Chapter 7: Text and Web Mining Flashcards
Association
A popular and well researched technique for discovering interesting relationships among variables in large databases.
Authoritative pages
The collective endorsement of a given page by different developers on the Web may indicate the importance of the page (Miller, 2005).
Classification
A task to classify a given data instance into a predetermined set of categories (or classes).
Clickstream Analysis
Analysis of the information collected by Web servers.
Clustering
An unsupervised process whereby objects are classified into “natural” groups called clusters.
Corpus
A large and structured set of texts prepared for the purpose of conducting knowledge discovery.
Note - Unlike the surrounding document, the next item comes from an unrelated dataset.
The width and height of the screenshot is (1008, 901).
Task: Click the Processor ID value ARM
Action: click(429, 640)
Customer Experience Management (CEM)
Application designed to provide a more qualitative view of online visitor behavior, report on overall user experience, and report direct feedback given by visitors and customers.
Deception Detection
Applying text mining to a large set of real-world criminal statements to develop prediction models that differentiate deceptive statements from truthful ones.
Hubs
One or more Web pages that provide a collection of links to authoritative pages.
Hyperlink-induced topic search (HITS)
Originally developed by Kleinberg (1999), HITS is a link-analysis algorithm that rates Web pages using the hyperlink information contained within them.
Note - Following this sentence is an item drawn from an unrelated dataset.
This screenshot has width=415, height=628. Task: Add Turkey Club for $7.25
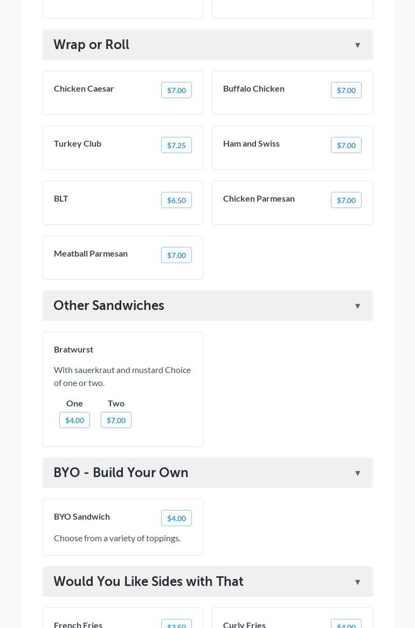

Inverse Document Frequency
A common and very useful transformation that reflects both the specificity of words as well as the overall frequency of their occurrences (Manning and Schutze, 2009).
Natural Language Processing
A study of the problem of “understanding” the natural human language, with the view of converting depictions of human language into more formal representations that are easier for computer programs to manipulate.
Part-of-speech tagging
Also known as shallow-parsing, is the process of marking up a work in a text (corpus) as corresponding to a part of speech, based on both its definition and its context.
Polyseme
Also known as homonyms, are syntactically identical words with different meaning.
Sentiment Analysis
A technique used to detect favorable and unfavorable opinions toward specific products and services using many textual data sources.